Оставил во враз ставшей пустой и оглушительно-тихой квартире, из которой, выдержав только ночь и пару часов, я к Польке сбежала. Пересказала вечер в ресторане и речь Савы, что и теперь отдавалась в ушах ледяным звоном и эхом.
— Поль, я столько наворотила, я такая дура.
— Ну… — Ивницкая, тяжело вздохнув, бокал с вином под нос сунула и с ногами, обнимая, рядом на диван забралась, — а когда мы были умными?
— А самое поразительное, что он меня защищал, — я, отстукивая зубами по стеклу, проговорила жалко и нос утерла. — Мы когда за стол вернулись, эта Танюша стала возмущаться, что у меня ноль воспитания и приличия в минусе. И вообще ужас… Гарин же, главное, с такой непробиваемо-невозмутимой рожей сообщил, что ужасно — это дома головы варить и то, если тебя поймали и доказали на десяточку строгача. В иных же случаях ещё не ужасно.
— Логично…
— Понимаешь, он ёрничал так, будто сам не отчитывал меня десять минут назад на улице за такие шуточки…

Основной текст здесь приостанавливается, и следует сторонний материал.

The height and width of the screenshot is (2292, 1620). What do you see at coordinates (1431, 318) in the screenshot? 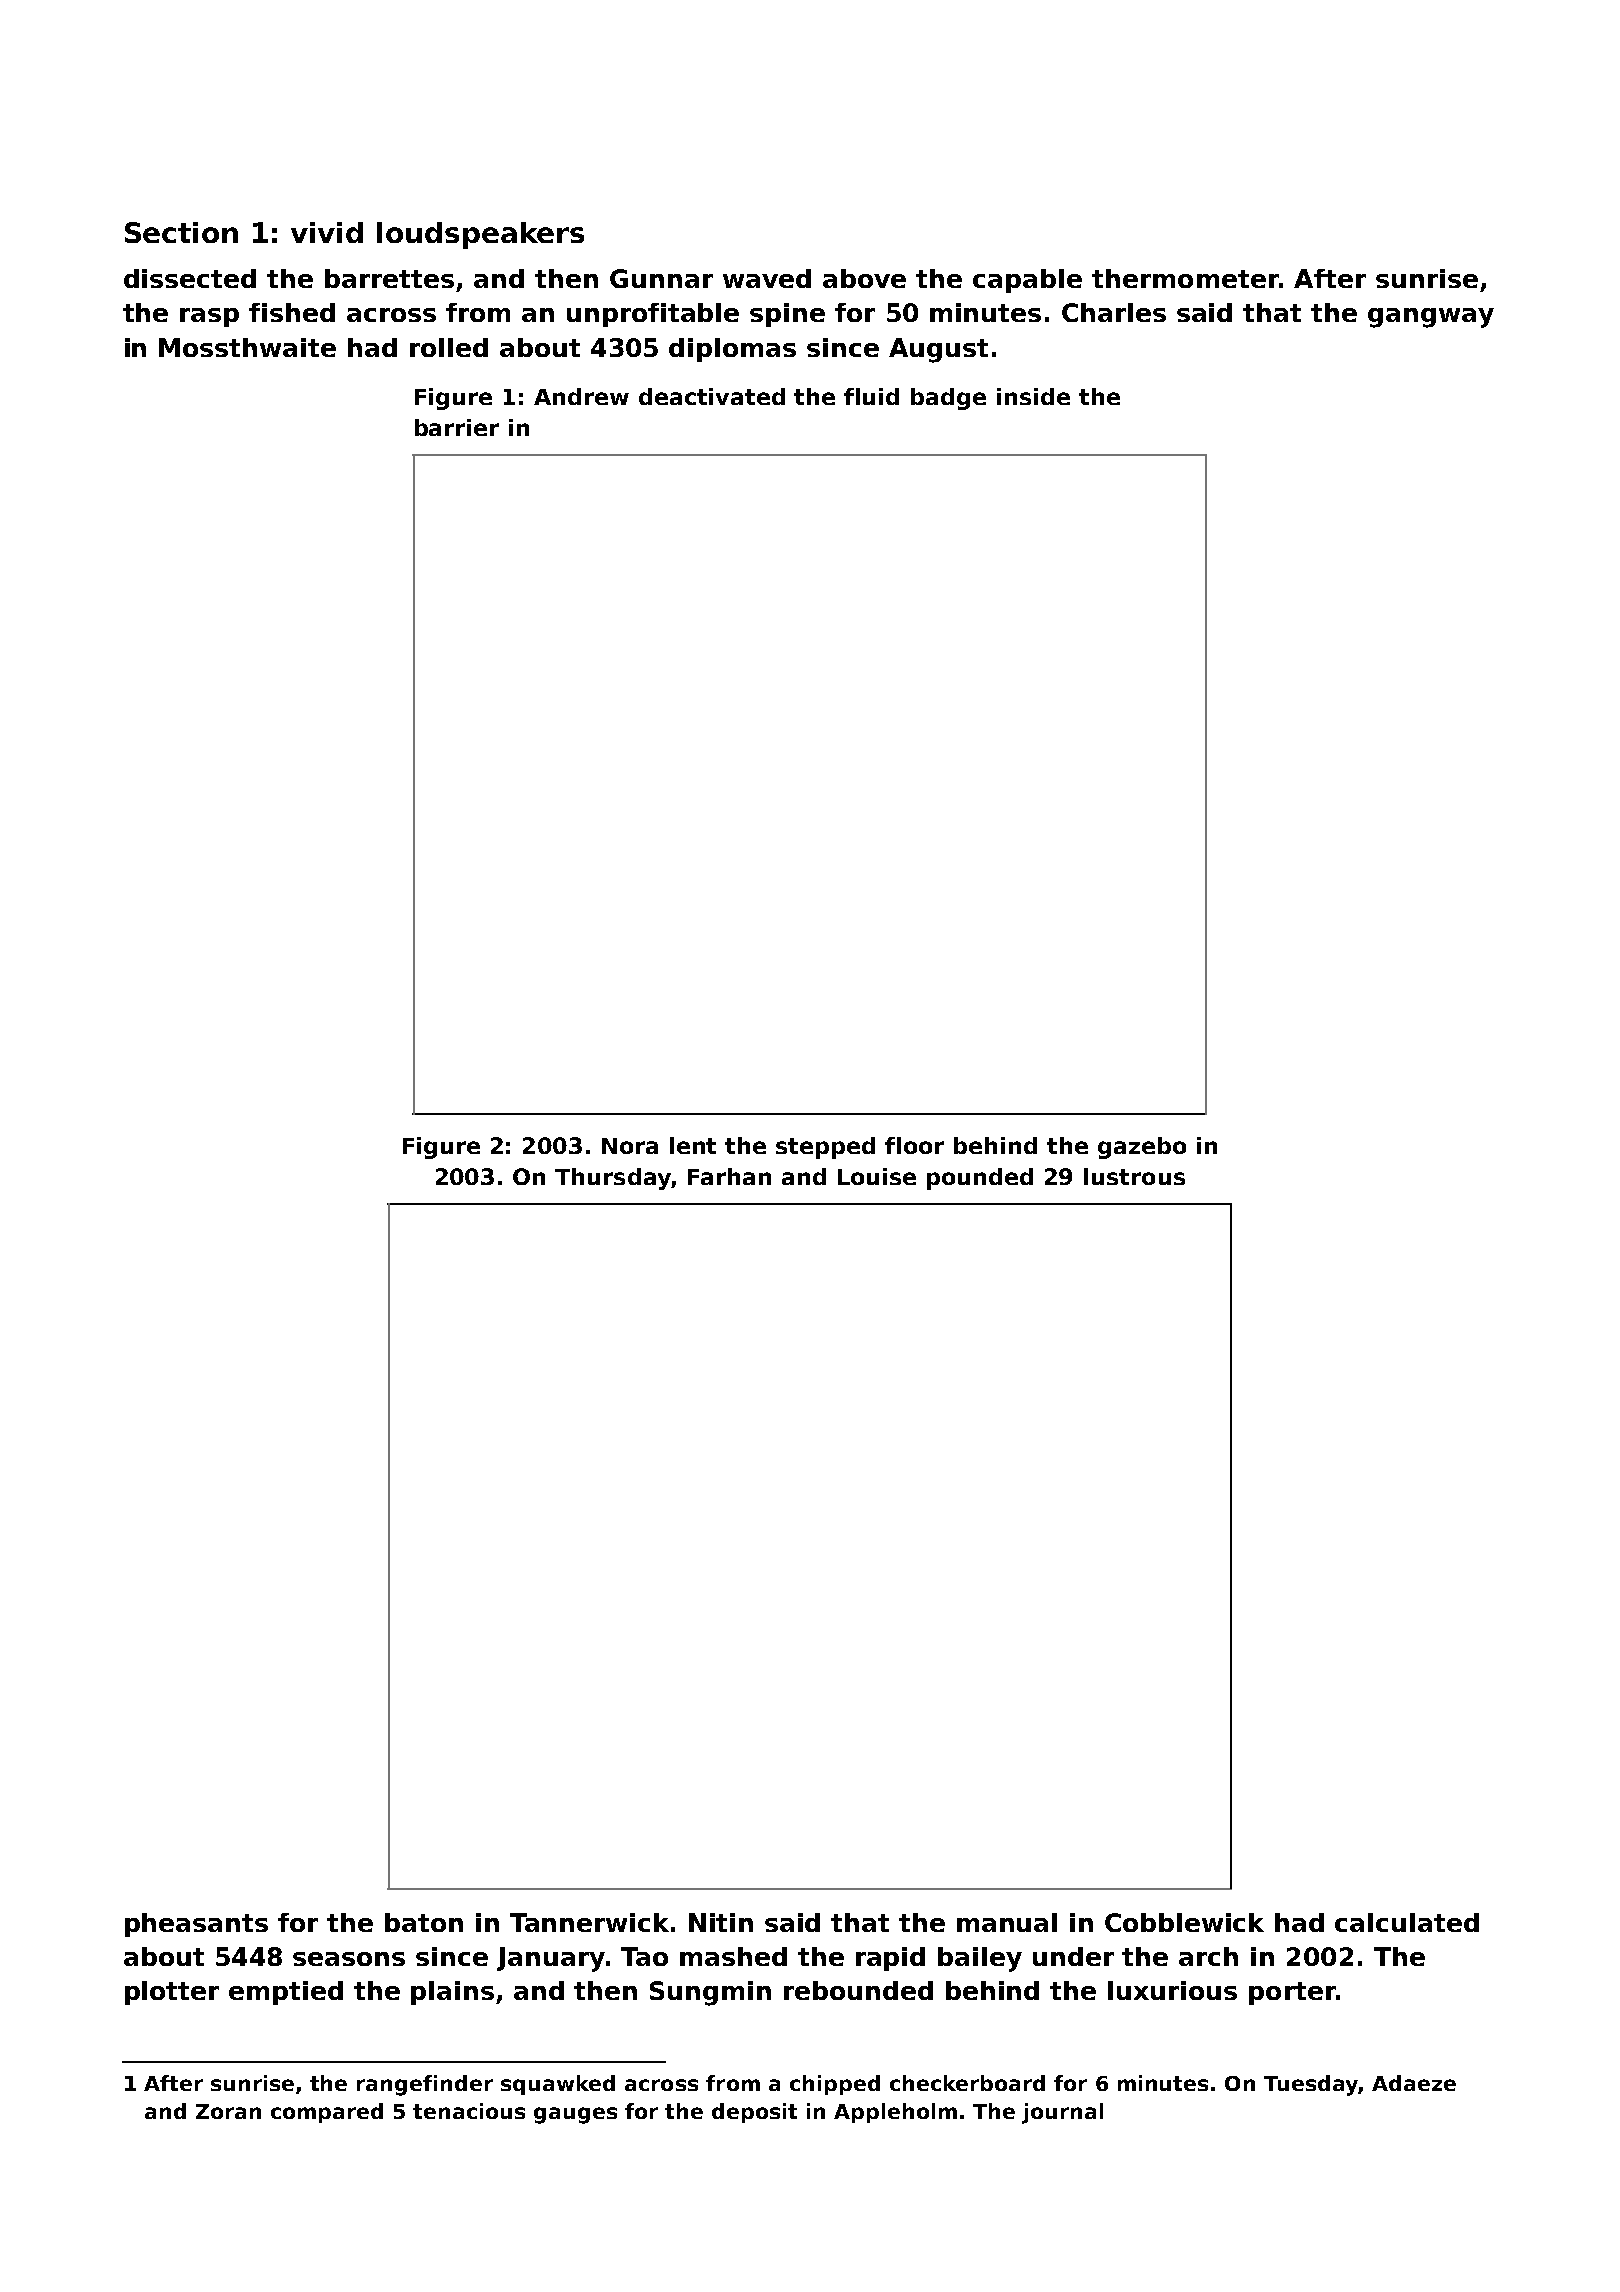
I see `gangway` at bounding box center [1431, 318].
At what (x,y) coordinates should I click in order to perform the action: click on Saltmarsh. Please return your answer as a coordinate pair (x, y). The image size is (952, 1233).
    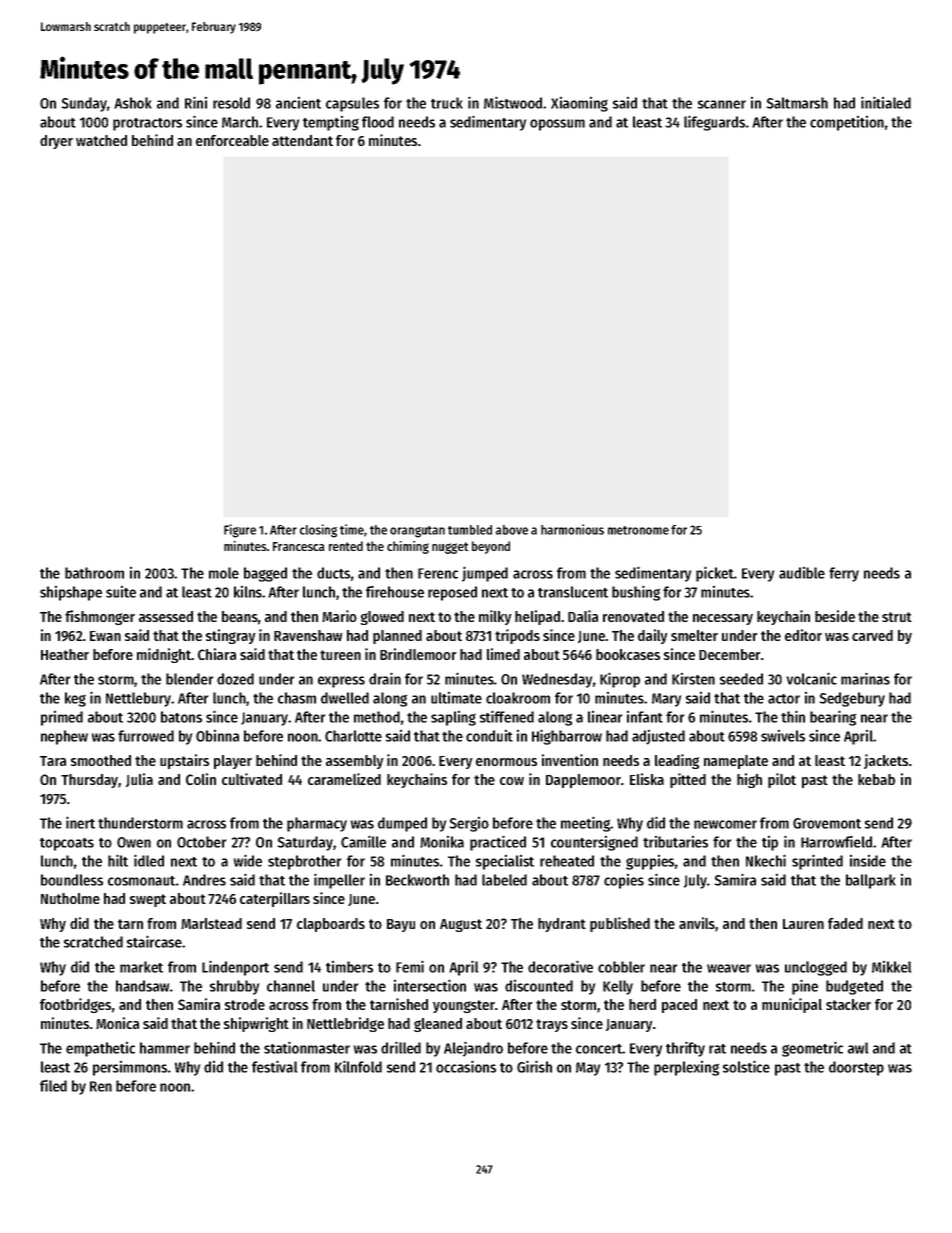
    Looking at the image, I should click on (797, 103).
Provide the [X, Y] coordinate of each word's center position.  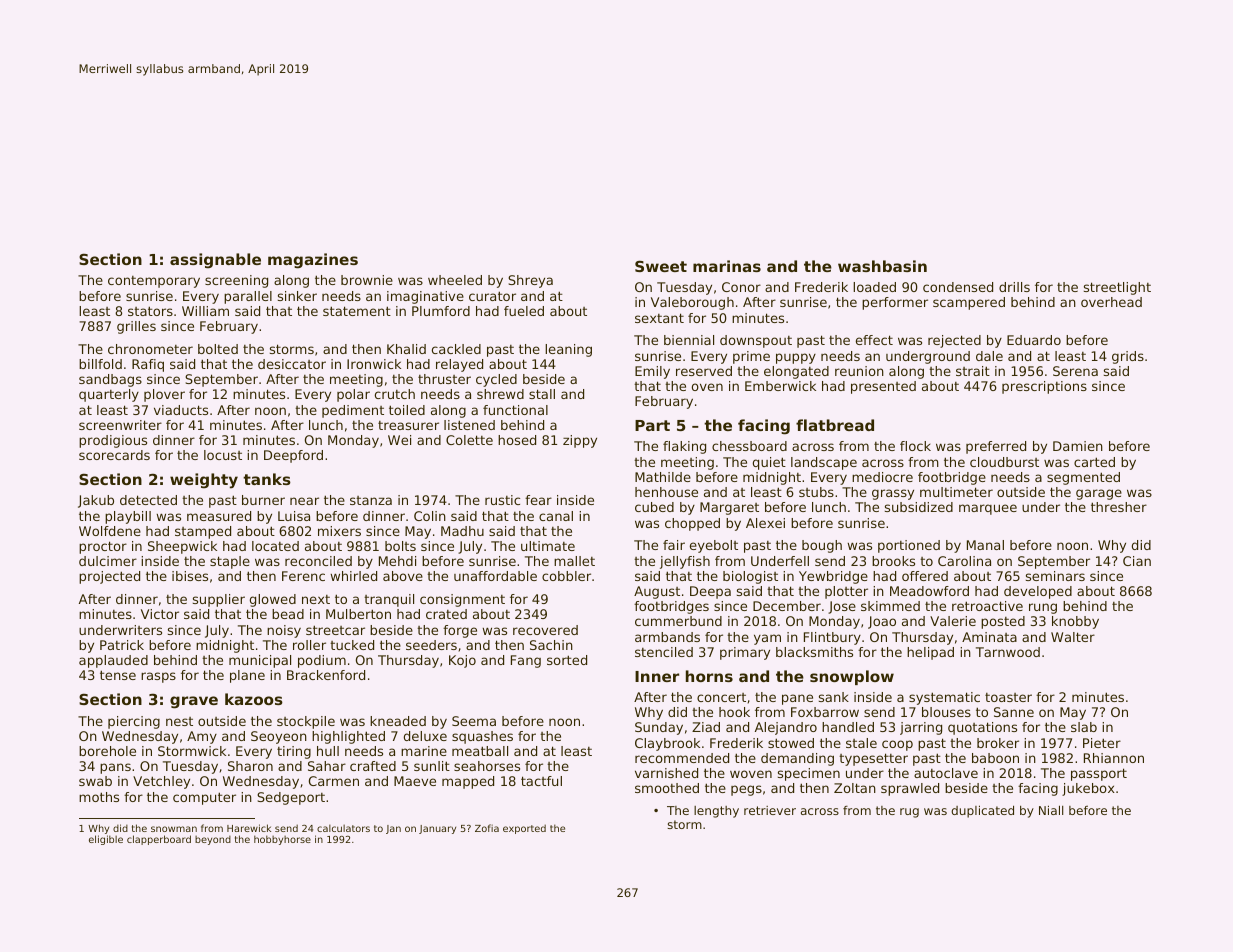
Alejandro [786, 728]
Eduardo [1034, 340]
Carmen [334, 781]
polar [353, 395]
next [316, 599]
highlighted [348, 737]
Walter [1073, 637]
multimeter [956, 492]
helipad [930, 653]
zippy [580, 441]
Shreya [530, 281]
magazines [313, 261]
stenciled [664, 652]
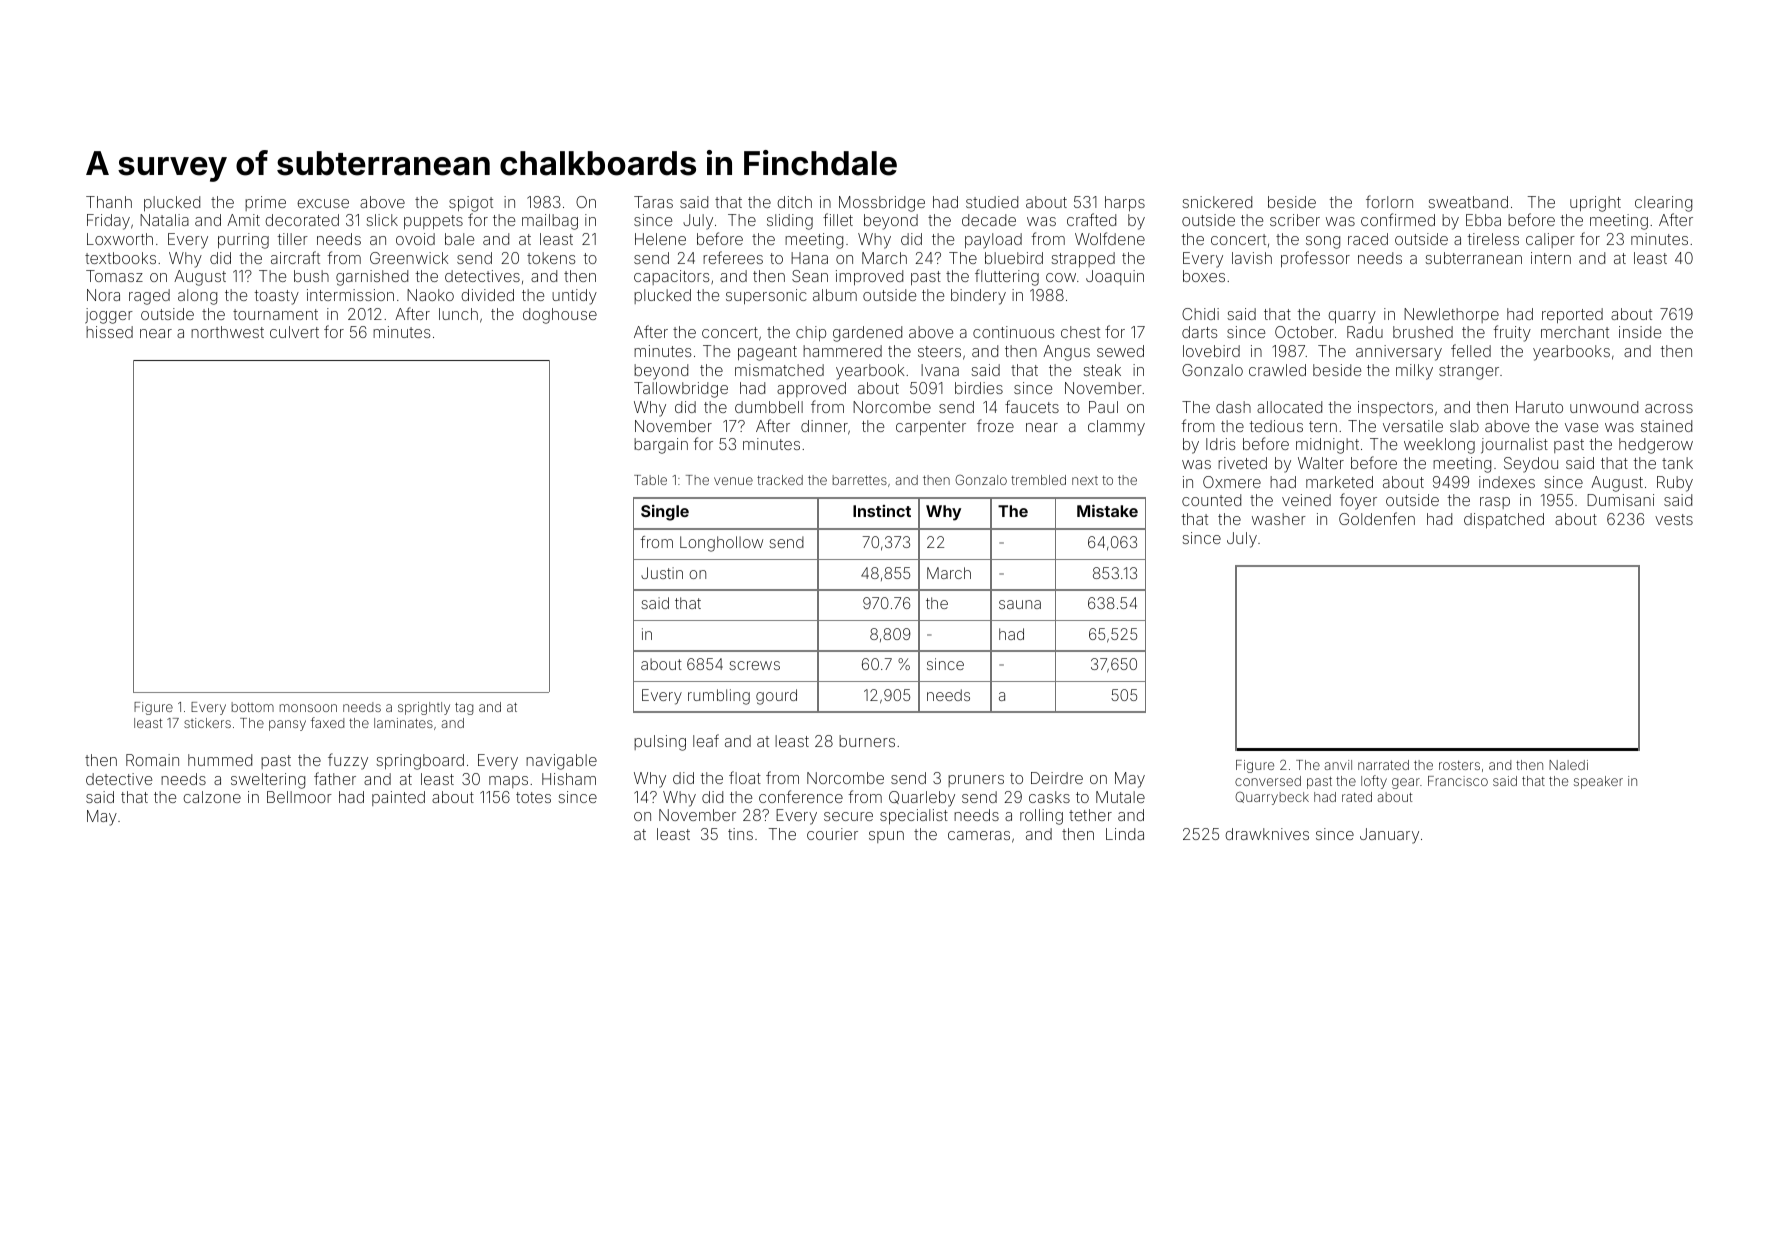 This screenshot has height=1258, width=1779. Describe the element at coordinates (740, 834) in the screenshot. I see `tins` at that location.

— Понимаю, Калинина, что ты реально у меня дуристая, — в лоб мне дали от большой любви и заботы. — Ты где такого мужика ещё найдешь, а?
— Нигде, — я, отставляя бокал на пол и уползая под плед с головой, пробубнила сердито. — Хватит, наискалась. На хрен мужиков.
И Измайлова, и Гарина.
На хрен были и метания, от которых чувствовала я себя… измочаленной и потрепанной. Вот примерно как несчастная жёлтая курица, которую Арчи, самозабвенно и грозно рыча, по всей квартире таскал, не отдавал Ивницкой.
— Я устала, Поль, — честное и откровенное я выдала из глубин пледа. — Я устала, что до сих пор ищу в каждом слове и взгляде Глеба смысл. Я устала от вины перед Гариным, с которым сплю, но которому не могу без сомнений сказать, что люблю. Я… если я не могу выбрать одного, то на хрен пусть идут оба. Хотя они и так ушли…
А я опять сбежала, улетела, сдав последний в жизни зачёт по практике, сначала в Красноярск, который посмотреть, прежде чем принять окончательное решение и начать собирать вещи, Женька попросила.
Я гуляла с ней и мартышками.
Там.
И под Питером, на даче Аурелии Романовны, где до конца лета мы все прожили.
Я бегала за Лёшкой, который, научившись ходить, сидеть больше не хотел ни минуты. И по всему саду под довольный визг мы его ловили. Мы носились на берег Финского залива, петляя между соснами и утопая в песке, с Енькой купаться.
Наперегонки.
С громким смехом, брызгами и визгами, как в детстве.
Там, среди сосен и тонких лучей солнца, я отпустила мысли и про Измайлова, и про Гарина, не искала больше ответа в себе. Я не писала никому из них, не звонила, не перечитывала сообщения, не листала фотографии, которых набралось так много.